10 February 2008, 22:37:29

Willem Buitendyk <willem@pcfish.ca> wrote:
>
> I have the following function that returns the first day of the next
> month from whatever date is inserted.  If I use this as part of a select
> statement then it takes almost twice as long to perform.  Is this
> because for each scanned record this function is being called?

An explain of the query would help you answer that question.

>  If so
> any ideas how I could make this only occur once?
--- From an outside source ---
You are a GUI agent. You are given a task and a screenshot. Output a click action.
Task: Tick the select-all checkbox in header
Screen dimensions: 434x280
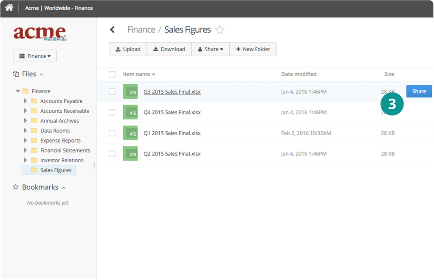pos(112,75)
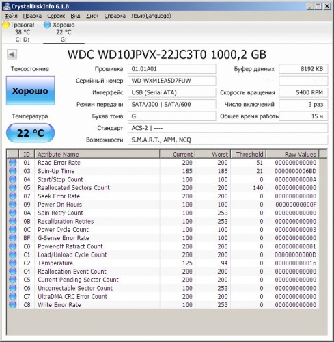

Don't mark it as VOLITILE.  Sounds like an IMMUTABLE function to me.
PostgreSQL is doing exactly what you told it to do.

> For instance:
>
> select * from track where datetime >= '2007-04-01' and datetime <
> '2007-05-01'; takes about 30 ms to return 650K rows.
>
> select * from track where datetime >= '2007-04-01' and datetime <
> first_day_next_month'2007-04-01'; takes about 55 ms to return 650K rows
>
> CREATE OR REPLACE FUNCTION first_day_next_month(inputdate date)
>   RETURNS date AS
> $BODY$
> declare
> inputmonth1 integer;
> inputyear1 integer;
> inputmonth2 integer;
> inputyear2 integer;
> resultdate date;
> BEGIN
> inputmonth1 = extract(month from inputdate)::integer;
> inputyear1 = extract(year from inputdate)::integer;
>
> if inputmonth1 = 12 then
> inputyear2 = inputyear1 + 1;
> else
> inputyear2 = inputyear1;
> end if;
>
> if inputmonth1 = 12 then
> inputmonth2 = 1;
> else
> inputmonth2 = inputmonth1 + 1;
> end if;
>
> resultdate = (inputyear2)::text || '-' || (inputmonth2)::text || '-' ||
> '01';
> resultdate = to_date(resultdate::text,'yyyy-MM-DD');
>
> RETURN resultdate;
> END;
> $BODY$
>   LANGUAGE 'plpgsql' VOLATILE
>   COST 100;
>
>
>
> ---------------------------(end of broadcast)---------------------------
> TIP 2: Don't 'kill -9' the postmaster


--
Bill Moran
http://www.potentialtech.com

Re: Mechanics of Select

From

Tom Lane

Date:

10 February 2008, 22:45:21

Willem Buitendyk <willem@pcfish.ca> writes:
> I have the following function that returns the first day of the next
> month from whatever date is inserted.  If I use this as part of a select
> statement then it takes almost twice as long to perform.  Is this
> because for each scanned record this function is being called?  If so
> any ideas how I could make this only occur once?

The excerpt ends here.